9.00 AM – 10.00 AM: Dr. Nguyen Sy Dung trình bày về: "Clustering Validity Index Deriving from Accumulation of Fuzzy-set-based Local Risk"

Tóm tắt:

Evaluation of clustering validity to set up an optimal cluster data space (CDS) is a vital task in many fields related to data mining. Many clustering validity indexes (CVI) have been proposed, however, their unstable effectiveness, especially in dealing with noisy databases, is still an aspect needing to be improved. Here, we present a new CVI deriving from the accumulation of fuzzy-set-based local risk named fRisk2 and propose a new algorithm fRisk2-bA for determining the optimal number of data clusters (Copt_CVI) for centroid-based clustering. First, we adopt fuzzy set relationships to track two unwanted distribution trends in the created CDS during the clustering process to set up the two features named fL(C) and fH(C). We then depict and prove the variation tendencies of fL(C) and fH(C) theoretically to set up and demonstrate the variation characteristics of fRisk2. Based on this theoretical basis, we clarify the relationship between fRisk2 and clustering validity to exploit fRisk2 effectively in evaluating the CDS and determining Copt_CVI. The obtained survey results reflect that the higher accuracy, stability, and convergence of fRisk2 are the outstanding advantages, even if facing noise in the databases, especially measurement noise.
---*---
What this exercise asks:
(a) Translate this sentence from the clustering validity abstract into Spanish: "Evaluation of clustering validity to set up an optimal cluster data space (CDS) is a vital task in many fields related to data mining."
(b) List every abbreviation that the clustering validity abstract introduces in parentheses, each with the term it stands for.

(Collection entries)
---*---
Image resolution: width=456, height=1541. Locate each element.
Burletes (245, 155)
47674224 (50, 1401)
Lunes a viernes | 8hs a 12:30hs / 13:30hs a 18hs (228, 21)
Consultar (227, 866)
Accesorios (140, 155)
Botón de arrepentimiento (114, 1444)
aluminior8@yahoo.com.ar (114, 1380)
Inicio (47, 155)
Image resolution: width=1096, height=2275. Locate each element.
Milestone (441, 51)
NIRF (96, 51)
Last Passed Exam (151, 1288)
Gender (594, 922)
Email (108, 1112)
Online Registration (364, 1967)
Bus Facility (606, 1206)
---*---
Activity answers:
(a) La evaluación de la validez del agrupamiento para establecer un espacio de datos de clústeres (CDS) óptimo es una tarea vital en muchos campos relacionados con la minería de datos.

(b)
- CDS: cluster data space
- CVI: clustering validity indexes
- Copt_CVI: the optimal number of data clusters